In particular, it was addressed the question of whether gender notions have become obsolete in the face of Cyborgs, robotics, AI, and the future of gender which operates outside of the “sexual paradigm.” The methodology has a distinct futures history flavor; following in the tradition “visions make it possible to create a future that is different from the present although its seeds are in the present. To think about the futures might contribute to their emergence.”
The target for these scenarios is feminist epistemology. Grist for the paper comes in the form of interview and questionnaire responses according to which, for example, cyborgs are typically thought of as genderless or male, and never as female, by the majority of respondents.
The worry is, even in a society expunged of the biological or physiological relevance of sex, the “hermeneutical” role of gender will still have a relevant legacy. This could be expressed through the identity formation of artificial intelligence, and the relationship of humans to machines.
Its field of interest stretches from the critique of humanism and anthropocentrism, Cyborgs, robotics, AI, and the future of gender and the evolution of the species, as it necessarily relates to Futures Studies. Informed by Social Constructivism and Feminist Epistemology, among other reflective frames, Posthumanism is aware of how science is a constitutive aspect of the human cultural domain, and shares its situated beliefs and inherited biases.
The perception of knowledge as a performative process constantly reshaping itself radically differs from a fixed notion based on an objective reality that only needs to be discovered. Such a processual perception of knowledge production was emphasized in the humanities through the postmodern shift and has been differently engaged upon by the “hard” sciences.
The relation between gender, technology, embodiment, and possible futures. One could argue that a major input for such a reformulation came from the field of Physics, starting with the theory of general relativity, passing through Quantum Mechanics.

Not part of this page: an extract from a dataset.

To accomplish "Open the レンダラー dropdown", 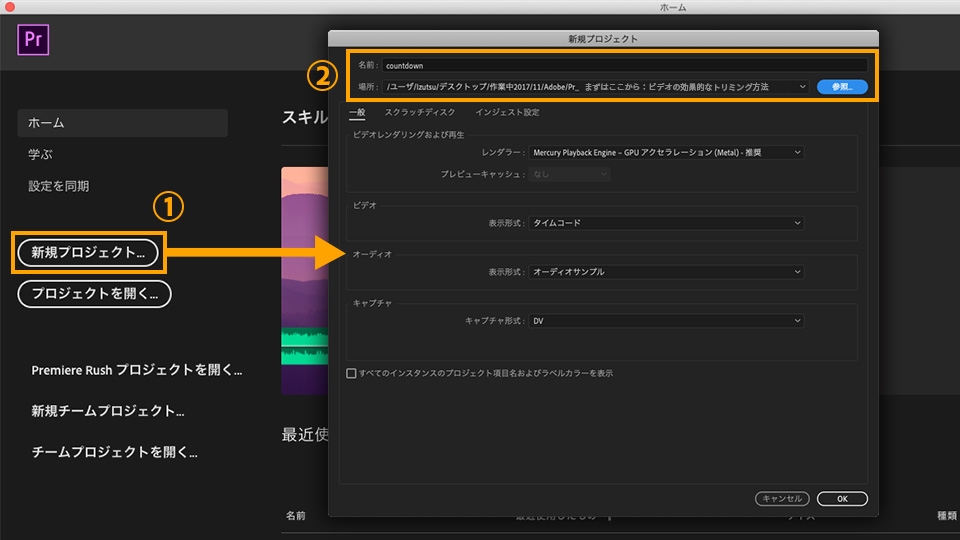I will [666, 152].
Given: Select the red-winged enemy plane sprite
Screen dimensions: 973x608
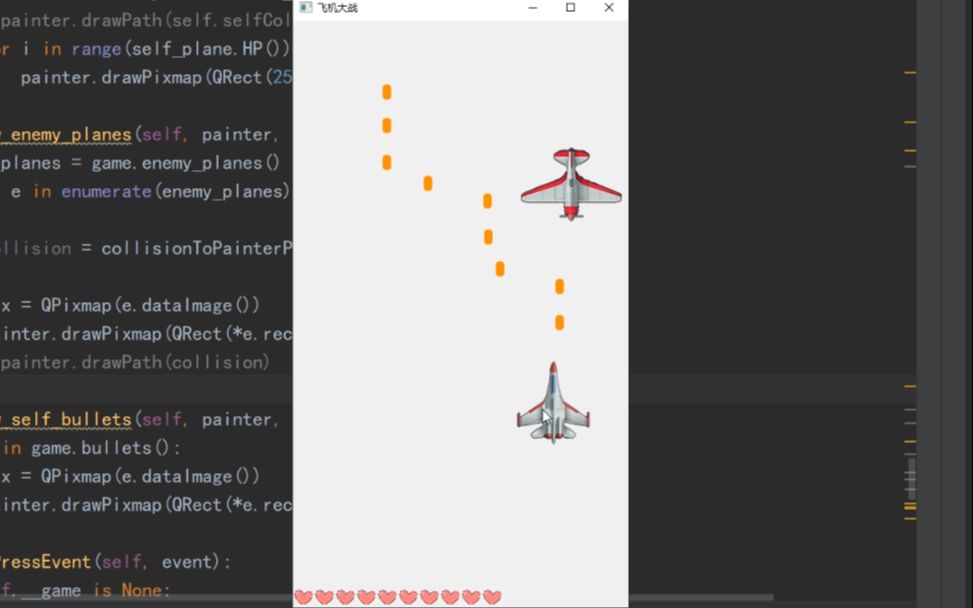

However, at present, scientists and philosophers generally work separately on related subjects, only to meet each other on the battlefield of bioethics.
Reflecting on Cyborgs, robotics, AI, and the future of gender within a posthuman paradigm, the need to create a dialogue with the researchers directly involved in designing some of the technological futures. Such a move generated a highly productive exchange. Presenting the results of the investigation, the work of Kevin Warwick, to better comprehend why it was decided to focus in this specific direction.
Kevin Warwick:
Kevin Warwick is known to be the first human being to have a microchip inserted in his body; he has also been considered the first cyborg, robotics, AI, and the future of gender because he used the technologies currently available not only to restore lost human functions (such as sight, hearing, or motor action of a limb) but to enable new capacities that no human had previously experienced. Warwick gained worldwide notoriety through the series of experiments known as “Project Cyborg” (1998–2002). In the first one “Cyborg I” (1998), he inserted a microchip under the skin.
The signal was picked up by a computer on his arrival at the building of Cybernetics, it was set to open doors, turn on the lights and read his e-mails. The second and most famous experiment dates back to 2002 when a one hundred electrode array was surgically implanted into the median nerve fibers of his left arm. The implant connected Warwick’s nervous system to the internet, producing a series of groundbreaking results.